The issue, however, is that while the abandonment of the public sphere in favor of the individual child (even as a good faith exercise of what is best for the humanity of children) is a form of school choice that is explicitly not available to all students. Given the vast amount of financial resources it often requires to homeschool (namely the forgoing of a parental salary so that a parent can remain home with the children), the relatively more affluent families that are able to opt-out of what they see as a dehumanizing public school process create, by default, a concentration of less fortunate students in the public school who are not able to provide the means of an individualized education at home. The very nature of public education and common schools was devised explicitly because the majority of children in the United States could not afford private home tutors (Urban & Wagoner, 2009). To the ends that it is correct to understand the dehumanizing tendencies of public schools as a justification for seceding away from the public sphere, the practice exacerbates and highlights the growing financial disparities in American society and likely reinforces some of the more negative experiences within public schools as families who have a considerable amount of social and cultural capital could otherwise leverage to improve public schools rather than abandoning them all together. In their abandonment of public education to focus on the individualistic needs of their own children, communities suffer the long-term impacts of a public school system that is devoid of involvement from families that could help improve the schools and, as a result, ensure the short and long term efficacy of their own community and the nation with an understanding of the role that public education plays at both the local and national level.

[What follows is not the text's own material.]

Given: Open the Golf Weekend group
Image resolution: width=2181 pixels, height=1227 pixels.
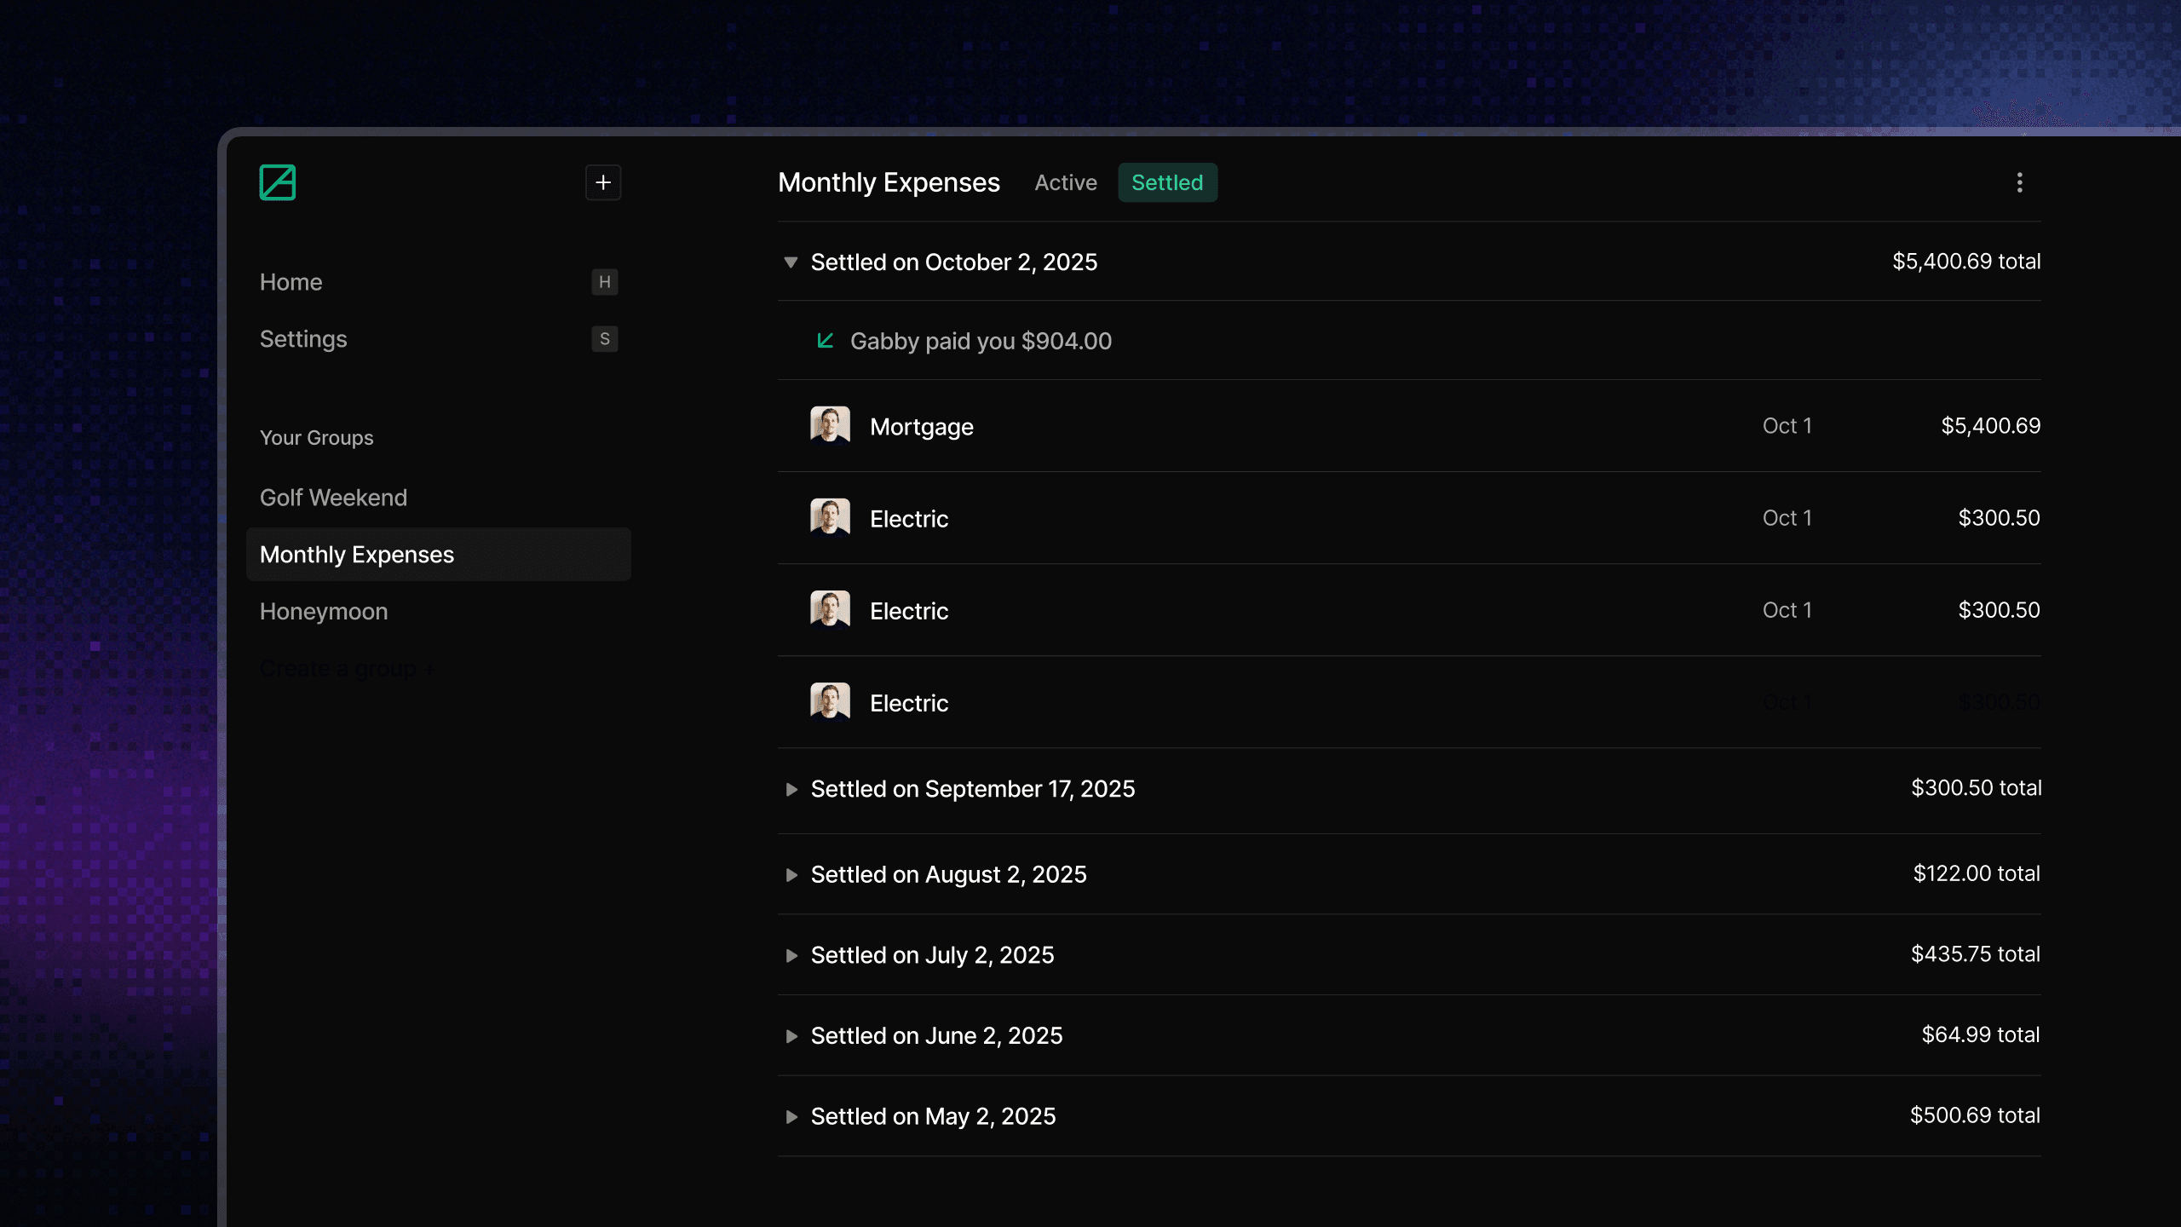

Historically, the United States economy afforded the opportunity for White mothers to be stay-at-home parents. Our pop culture artifacts of television shows, movies, and songs often present the mother as homemaker in shows such as Leave it to Beaver and Mad Men. And while this single-parent income of the nostalgic 50s was largely not an opportunity enjoyed by non-White families – and to some extent, not actually as pervasive as nostalgic myths might have us believe (Coontz, 1992) – the changing economic conditions over the past four decades have certainly squeezed more American family’s home economies in such a way that most households now rely on two incomes.